The secretary of the American Unitarian Association at the time of the sisterhood, Samuel Eliot, “voted against women’s suffrage when it was put to a vote in Massachusetts and just as confidently opposed women having a voice in the pulpits.” (p. 150)[this information relates to the following excerpt]. p. 152: Eliot’s methods of operation and staffing practices made it clear that, in his estimation, women were poor professional risks, being creatures designed for private life and supportive roles and therefore naturally prone to abandon careers for marriage and domesticity. In such a climate, a woman like Margaret Olmstead, who did find that being a wife, mother, and minister all at once was too much for her to handle, was all the more reluctant to ask for the leave that she felt would be best for everyone. While Olmstead had wanted to drop out of ministry for a time when her son was born, she held on for another eleven years so as not to injure her sisters by seeming to prove their detractors right about their lack of commitment. Not even when her boy had been hospitalized for several weeks and she had had to leave her pulpit to the care of her minister husband had she been able to bring herself to bow out.
Only in 1908, when the return on her preaching to near empty pews in dwindling Iowa parishes could no longer justify the time away from her family, did she write her letter of resignation, and even then shuddered at the reaction that she knew it would get from the regional settlement officer. “I did not say to him that I considered myself a failure, you may be sure,” she told her sister Gordon, “but between you and me,” she went on apologetically, “I wish I had not felt it necessary to ask him to secure my successor, for … I know his attitude in general toward the woman minister, and when she drops out of the ranks, for any reason, or even temporarily, I imagine him thinking, along with some others, ‘I told you so.’”
p. 213-214: While the pastors had always reminded their people that war was at best a necessary evil that should never be courted or glorified, only after public enthusiasm for doing so rose alarmingly did this become their pulpits’ major emphasis.
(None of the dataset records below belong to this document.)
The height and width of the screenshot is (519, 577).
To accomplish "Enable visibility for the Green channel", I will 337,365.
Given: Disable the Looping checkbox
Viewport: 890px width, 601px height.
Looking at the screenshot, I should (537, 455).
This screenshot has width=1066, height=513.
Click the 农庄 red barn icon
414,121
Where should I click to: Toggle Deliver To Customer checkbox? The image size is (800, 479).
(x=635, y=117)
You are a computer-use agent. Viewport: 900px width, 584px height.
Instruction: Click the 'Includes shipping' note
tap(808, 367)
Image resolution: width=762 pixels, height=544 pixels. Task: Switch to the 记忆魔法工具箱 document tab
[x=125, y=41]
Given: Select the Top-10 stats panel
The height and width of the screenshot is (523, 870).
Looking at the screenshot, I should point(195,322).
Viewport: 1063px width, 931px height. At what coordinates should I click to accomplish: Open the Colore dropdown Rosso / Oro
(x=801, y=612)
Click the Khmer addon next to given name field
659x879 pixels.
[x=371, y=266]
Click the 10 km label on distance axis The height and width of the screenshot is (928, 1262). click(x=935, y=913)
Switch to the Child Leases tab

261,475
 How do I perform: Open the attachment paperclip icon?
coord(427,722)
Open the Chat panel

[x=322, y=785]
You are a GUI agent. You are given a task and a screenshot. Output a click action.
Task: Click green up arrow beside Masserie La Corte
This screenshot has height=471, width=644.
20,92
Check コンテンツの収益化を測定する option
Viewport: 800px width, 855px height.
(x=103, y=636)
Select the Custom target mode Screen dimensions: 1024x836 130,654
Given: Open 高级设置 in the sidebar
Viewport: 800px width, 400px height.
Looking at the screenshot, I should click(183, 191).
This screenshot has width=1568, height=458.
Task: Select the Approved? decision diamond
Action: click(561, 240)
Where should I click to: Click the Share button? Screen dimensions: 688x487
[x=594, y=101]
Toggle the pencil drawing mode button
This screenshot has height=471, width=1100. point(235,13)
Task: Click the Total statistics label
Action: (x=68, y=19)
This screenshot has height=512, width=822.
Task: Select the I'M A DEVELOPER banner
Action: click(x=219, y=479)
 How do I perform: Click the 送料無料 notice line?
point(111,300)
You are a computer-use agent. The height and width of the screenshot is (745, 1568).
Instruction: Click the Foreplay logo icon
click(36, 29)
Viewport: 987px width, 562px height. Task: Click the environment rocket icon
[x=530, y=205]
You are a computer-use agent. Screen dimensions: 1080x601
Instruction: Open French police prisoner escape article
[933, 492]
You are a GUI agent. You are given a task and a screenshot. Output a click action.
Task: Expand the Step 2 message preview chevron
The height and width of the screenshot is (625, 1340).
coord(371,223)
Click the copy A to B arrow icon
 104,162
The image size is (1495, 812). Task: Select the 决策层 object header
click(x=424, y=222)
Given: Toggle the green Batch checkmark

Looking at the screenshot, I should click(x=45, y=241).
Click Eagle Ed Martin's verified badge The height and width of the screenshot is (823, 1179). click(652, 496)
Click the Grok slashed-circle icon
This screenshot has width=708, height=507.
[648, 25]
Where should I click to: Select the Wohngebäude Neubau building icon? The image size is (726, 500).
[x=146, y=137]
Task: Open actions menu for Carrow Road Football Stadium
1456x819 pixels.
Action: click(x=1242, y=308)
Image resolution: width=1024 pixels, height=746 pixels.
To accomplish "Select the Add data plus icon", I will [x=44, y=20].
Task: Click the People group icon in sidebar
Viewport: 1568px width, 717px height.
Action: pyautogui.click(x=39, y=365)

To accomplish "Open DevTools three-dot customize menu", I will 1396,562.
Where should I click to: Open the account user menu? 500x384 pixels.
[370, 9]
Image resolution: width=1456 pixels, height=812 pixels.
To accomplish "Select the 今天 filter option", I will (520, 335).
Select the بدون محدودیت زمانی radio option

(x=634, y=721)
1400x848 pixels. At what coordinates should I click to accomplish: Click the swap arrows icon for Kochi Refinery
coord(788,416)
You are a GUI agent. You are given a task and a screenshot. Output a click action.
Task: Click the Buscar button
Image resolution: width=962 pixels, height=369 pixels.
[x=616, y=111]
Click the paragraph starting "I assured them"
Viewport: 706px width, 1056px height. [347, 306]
When expansionist appetites at the end of the century dragged the country into the Spanish-American War and later bloodied the Philippines, and when the British colonialists in South Africa worked their own horrors on the Boers, the pulpit sisterhood quickly locked step with the ecumenical movement to stop the gun-running imperialism and launch a new era of peace. Even before Samuel Eliot asked Unitarian clergy in 1904 to help the international peace effort, the sisterhood were airing the issues and trying to muster support. The previous year, Margaret Olmstead, summing up what her group had been preaching, wrote in [the Unitarian publication] Old and New that the recent “wars, just and unjust, sanctioned by Christian nations” showed a shameful “thirst for cheap glory,” aggression, and greed that would not go away unless those who claimed to be Christians followed Jesus’ teachings of love.